What the exercise asks
Return only those lines of the listing in which "below" appears.
**** Input for this task ****
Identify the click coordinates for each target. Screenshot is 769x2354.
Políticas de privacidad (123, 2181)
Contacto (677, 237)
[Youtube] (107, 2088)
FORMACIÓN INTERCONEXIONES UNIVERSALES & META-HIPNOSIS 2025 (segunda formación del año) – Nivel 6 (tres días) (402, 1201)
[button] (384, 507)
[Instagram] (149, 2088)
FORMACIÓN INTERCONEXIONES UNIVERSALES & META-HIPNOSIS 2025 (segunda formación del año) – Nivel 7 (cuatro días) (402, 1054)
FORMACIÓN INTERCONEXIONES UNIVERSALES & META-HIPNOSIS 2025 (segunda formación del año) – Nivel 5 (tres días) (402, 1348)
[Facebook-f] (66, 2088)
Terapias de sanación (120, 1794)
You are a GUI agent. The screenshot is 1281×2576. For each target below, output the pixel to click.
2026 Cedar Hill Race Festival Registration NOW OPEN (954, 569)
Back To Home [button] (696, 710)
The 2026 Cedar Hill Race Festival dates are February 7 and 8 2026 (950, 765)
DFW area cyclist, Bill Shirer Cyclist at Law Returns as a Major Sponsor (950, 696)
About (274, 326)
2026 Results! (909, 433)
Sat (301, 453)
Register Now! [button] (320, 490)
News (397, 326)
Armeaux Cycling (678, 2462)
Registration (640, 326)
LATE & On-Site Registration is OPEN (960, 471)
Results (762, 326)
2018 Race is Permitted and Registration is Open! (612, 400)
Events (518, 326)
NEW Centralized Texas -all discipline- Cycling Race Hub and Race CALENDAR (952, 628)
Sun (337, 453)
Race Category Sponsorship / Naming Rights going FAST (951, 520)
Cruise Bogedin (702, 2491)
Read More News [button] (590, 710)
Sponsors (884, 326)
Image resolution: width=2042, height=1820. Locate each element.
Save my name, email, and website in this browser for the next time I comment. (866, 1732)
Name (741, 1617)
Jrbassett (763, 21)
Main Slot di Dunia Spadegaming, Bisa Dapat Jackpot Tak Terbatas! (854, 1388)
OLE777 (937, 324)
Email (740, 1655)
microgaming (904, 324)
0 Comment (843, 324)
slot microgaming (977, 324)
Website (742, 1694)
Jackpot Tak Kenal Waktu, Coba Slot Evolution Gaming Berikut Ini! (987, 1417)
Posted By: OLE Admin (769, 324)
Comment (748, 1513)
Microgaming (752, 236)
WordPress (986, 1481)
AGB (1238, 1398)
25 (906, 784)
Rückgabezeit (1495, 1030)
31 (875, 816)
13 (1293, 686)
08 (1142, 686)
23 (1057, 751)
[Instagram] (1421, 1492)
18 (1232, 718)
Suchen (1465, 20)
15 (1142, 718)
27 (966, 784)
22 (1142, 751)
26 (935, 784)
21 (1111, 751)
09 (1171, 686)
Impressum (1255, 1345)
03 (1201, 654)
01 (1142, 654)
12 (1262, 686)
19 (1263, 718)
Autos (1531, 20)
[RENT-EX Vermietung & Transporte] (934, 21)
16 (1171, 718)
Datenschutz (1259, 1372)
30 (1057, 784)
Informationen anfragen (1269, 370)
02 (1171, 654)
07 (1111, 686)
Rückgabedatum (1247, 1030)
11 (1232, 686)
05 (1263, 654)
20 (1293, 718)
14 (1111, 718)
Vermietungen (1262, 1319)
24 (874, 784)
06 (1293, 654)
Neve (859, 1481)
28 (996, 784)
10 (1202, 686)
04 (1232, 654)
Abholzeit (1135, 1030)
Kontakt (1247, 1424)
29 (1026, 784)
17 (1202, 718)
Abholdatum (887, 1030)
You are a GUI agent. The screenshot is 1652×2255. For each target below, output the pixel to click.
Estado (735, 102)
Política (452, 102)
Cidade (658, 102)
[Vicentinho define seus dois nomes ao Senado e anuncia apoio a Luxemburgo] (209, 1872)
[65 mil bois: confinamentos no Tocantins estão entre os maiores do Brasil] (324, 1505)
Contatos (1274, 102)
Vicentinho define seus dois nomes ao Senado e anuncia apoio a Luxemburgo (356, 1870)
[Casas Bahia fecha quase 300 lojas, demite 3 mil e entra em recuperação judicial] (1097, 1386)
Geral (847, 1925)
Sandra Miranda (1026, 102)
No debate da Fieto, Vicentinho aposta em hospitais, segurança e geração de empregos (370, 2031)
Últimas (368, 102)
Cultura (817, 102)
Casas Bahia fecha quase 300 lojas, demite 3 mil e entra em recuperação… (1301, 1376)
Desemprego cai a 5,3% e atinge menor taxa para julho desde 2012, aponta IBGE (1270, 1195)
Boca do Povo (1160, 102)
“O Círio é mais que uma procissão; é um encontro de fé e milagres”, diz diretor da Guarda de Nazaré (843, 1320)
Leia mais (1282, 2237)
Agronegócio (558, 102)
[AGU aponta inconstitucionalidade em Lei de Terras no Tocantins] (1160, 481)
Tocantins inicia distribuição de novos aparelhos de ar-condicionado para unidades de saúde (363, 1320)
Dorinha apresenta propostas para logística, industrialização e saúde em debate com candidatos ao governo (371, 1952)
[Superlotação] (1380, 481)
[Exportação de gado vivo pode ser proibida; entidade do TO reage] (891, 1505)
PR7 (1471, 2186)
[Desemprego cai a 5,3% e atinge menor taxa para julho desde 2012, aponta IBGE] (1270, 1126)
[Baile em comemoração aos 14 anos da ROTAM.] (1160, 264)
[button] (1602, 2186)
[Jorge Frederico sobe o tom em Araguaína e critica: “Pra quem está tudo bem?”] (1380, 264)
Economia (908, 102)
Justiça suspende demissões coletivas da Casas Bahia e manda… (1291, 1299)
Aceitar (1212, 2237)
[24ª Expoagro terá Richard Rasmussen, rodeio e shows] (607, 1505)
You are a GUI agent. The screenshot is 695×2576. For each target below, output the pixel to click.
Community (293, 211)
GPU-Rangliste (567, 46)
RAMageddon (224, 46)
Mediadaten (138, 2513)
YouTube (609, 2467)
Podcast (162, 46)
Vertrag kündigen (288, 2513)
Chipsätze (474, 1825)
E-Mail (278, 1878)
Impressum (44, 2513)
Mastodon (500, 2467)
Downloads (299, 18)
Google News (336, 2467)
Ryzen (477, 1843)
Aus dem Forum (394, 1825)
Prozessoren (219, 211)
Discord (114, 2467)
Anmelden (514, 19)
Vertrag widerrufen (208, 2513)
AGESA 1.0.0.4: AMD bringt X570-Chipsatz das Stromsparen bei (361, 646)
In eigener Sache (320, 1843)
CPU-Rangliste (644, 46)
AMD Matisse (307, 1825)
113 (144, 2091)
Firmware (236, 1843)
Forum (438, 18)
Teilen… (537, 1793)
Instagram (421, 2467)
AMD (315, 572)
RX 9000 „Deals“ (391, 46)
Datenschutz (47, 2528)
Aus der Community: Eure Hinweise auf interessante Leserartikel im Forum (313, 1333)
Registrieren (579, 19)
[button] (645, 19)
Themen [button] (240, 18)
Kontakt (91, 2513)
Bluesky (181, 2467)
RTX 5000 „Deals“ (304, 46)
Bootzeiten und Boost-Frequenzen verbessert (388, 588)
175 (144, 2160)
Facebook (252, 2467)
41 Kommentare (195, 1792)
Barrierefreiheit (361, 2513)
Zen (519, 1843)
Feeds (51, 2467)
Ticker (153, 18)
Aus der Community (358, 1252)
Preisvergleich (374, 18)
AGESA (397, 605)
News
****
Solved problem
You are a GUI agent. The screenshot is 1281×2576. For each target below, output the pixel to click.
You are a GUI agent. The screenshot is 1652×2255. For each target below, output the pixel to click.
You are a GUI agent. The screenshot is 695×2576. For each target below, output the pixel to click.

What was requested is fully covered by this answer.